Archimedes made many wonderful discoveries of different kinds, but of all these that which I shall now explain seems to exhibit a boundless ingenuity. When Hiero was greatly exalted in the royal power at Syracuse, in return for the success of his policy he determined to set up in a certain shrine a golden crown as a votive offering to the immortal gods. He let out the work for a stipulated payment, and weighed out the exact amount of gold for the contractor. At the appointed time the contractor brought his work skilfully executed for the king's approval, and he seemed to have fulfilled exactly the requirement about the weight of the crown. Later information was given that gold had been removed and an equal weight of silver added in the making of the crown. Hiero was indignant at this disrespect for himself, and, being unable to discover any means by which he might unmask the fraud, he asked Archimedes to give it his attention. While Archimedes was turning the problem over, he chanced to come to the place of bathing, and there, as he was sitting down in the tub, he noticed that the amount of water which flowed over the tub was equal to the amount by which his body was immersed. This indicated to him a means of solving the problem, and he did not delay, but in his joy leapt out of the tub and, rushing naked towards his home, he cried out with a loud voice that he had found what he sought. For as he ran he repeatedly shouted in Greek, heureka, heureka.

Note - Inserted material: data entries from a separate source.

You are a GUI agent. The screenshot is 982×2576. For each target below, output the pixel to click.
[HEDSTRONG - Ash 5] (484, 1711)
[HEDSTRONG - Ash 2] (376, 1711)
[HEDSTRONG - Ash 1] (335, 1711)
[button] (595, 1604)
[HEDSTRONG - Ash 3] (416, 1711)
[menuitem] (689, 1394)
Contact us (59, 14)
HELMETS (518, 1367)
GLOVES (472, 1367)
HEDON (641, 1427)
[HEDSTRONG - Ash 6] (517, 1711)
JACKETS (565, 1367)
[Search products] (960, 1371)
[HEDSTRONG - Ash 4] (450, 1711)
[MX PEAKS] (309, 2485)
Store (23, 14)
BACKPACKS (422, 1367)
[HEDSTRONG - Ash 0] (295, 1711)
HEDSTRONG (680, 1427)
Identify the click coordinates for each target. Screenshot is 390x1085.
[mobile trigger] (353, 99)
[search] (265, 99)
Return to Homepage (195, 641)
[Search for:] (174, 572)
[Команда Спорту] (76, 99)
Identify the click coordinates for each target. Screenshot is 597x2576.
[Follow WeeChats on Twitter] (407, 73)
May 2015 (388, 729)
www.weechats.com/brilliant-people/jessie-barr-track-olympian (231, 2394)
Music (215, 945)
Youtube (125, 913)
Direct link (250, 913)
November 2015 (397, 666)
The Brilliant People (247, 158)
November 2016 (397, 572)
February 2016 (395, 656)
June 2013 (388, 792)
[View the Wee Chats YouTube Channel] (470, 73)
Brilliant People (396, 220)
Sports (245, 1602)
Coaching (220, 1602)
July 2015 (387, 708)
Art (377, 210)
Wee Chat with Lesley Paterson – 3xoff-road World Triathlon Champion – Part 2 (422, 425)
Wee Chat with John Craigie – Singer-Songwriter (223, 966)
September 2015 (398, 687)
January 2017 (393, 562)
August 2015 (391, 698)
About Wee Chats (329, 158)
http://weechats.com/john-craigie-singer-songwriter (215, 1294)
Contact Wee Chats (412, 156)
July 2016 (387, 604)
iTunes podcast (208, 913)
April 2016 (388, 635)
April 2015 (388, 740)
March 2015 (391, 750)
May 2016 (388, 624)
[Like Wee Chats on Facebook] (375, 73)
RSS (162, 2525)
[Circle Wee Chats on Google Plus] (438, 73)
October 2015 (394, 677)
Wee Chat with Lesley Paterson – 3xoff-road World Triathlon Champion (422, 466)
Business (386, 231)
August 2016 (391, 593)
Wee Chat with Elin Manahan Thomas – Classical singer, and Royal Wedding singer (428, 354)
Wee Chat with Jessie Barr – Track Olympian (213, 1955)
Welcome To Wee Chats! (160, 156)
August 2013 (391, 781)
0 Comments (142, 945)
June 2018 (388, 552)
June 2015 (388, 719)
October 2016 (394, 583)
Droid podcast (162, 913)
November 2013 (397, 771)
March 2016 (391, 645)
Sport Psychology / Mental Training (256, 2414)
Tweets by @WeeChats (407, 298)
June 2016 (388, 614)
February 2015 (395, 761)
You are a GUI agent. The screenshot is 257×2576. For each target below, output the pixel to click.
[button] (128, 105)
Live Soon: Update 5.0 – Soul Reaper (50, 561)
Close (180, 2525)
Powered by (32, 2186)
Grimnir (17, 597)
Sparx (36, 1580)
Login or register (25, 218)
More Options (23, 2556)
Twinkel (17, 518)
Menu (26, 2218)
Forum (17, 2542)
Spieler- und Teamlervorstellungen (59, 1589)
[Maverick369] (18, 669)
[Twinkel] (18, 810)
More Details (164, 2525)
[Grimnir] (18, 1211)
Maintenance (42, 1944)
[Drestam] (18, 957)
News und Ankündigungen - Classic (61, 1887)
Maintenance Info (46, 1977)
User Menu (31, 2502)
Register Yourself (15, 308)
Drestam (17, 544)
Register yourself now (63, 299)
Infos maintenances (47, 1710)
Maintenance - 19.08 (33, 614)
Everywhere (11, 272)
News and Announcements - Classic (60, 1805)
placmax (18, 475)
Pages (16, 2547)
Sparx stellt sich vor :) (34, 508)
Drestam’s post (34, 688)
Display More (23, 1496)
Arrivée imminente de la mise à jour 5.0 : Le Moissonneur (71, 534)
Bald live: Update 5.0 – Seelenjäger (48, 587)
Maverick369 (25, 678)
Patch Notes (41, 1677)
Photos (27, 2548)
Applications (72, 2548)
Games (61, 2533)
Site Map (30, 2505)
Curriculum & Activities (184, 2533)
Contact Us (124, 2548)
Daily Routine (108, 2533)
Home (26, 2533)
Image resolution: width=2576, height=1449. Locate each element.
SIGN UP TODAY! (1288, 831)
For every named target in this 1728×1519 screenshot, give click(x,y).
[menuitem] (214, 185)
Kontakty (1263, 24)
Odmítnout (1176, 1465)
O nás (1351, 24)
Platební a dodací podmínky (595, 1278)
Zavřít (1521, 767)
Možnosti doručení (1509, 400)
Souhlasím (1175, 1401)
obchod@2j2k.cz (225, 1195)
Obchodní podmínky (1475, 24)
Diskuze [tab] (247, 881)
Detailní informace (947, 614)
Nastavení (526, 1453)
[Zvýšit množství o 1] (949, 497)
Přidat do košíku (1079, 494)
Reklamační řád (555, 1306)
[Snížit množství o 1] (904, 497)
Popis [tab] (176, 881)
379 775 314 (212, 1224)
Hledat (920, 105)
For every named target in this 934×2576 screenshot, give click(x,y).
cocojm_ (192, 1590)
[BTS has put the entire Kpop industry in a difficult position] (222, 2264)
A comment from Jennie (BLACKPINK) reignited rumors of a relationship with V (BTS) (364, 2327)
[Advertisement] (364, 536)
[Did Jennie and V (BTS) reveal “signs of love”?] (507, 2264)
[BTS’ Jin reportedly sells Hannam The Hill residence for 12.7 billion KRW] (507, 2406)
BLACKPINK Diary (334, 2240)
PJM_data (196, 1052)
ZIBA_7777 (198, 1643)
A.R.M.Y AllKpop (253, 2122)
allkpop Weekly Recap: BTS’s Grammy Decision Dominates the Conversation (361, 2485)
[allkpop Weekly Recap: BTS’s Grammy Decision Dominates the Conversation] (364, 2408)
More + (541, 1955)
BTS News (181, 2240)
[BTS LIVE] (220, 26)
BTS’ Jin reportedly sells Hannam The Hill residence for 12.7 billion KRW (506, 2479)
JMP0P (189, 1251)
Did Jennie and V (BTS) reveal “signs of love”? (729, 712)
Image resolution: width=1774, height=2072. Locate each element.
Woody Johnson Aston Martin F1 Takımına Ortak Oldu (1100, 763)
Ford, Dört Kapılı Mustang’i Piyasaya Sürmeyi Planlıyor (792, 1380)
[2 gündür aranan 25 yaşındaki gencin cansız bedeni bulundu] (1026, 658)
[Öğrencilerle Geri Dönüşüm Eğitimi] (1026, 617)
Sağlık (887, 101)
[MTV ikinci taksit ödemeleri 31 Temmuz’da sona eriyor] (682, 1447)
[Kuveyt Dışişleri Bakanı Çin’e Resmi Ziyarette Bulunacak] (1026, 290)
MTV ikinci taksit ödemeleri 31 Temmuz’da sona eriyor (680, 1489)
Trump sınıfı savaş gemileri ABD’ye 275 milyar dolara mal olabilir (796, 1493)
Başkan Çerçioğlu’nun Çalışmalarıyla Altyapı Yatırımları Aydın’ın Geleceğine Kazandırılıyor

Then, following up his discovery, he is said to have made two masses of the same weight as the crown, the one of gold and the other of silver. When he had so done, he filled a large vessel right up to the brim with water, into which he dropped the silver mass. The amount by which it was immersed in the vessel was the amount of water which overflowed. Taking out the mass, he poured back the amount by which the water had been depleted, measuring it with a pint pot, so that as before the water was made level with the brim. In this way he found what weight of silver answered to a certain measure of water.
When he had made this test, in like manner he dropped the golden mass into the full vessel. Taking it out again, for the same reason he added a measured quantity of water, and found that the deficiency of water was not the same, but less; and the amount by which it was less corresponded with the excess of a mass of silver, having the same weight, over a mass of gold. After filling the vessel again, he then dropped the crown itself into the water, and found that more water overflowed in the case of the crown than in the case of the golden mass of identical weight; and so, from the fact that more water was needed to make up the deficiency in the case of the crown than in the case of the mass, he calculated and detected the mixture of silver with the gold and the contractor's fraud stood revealed.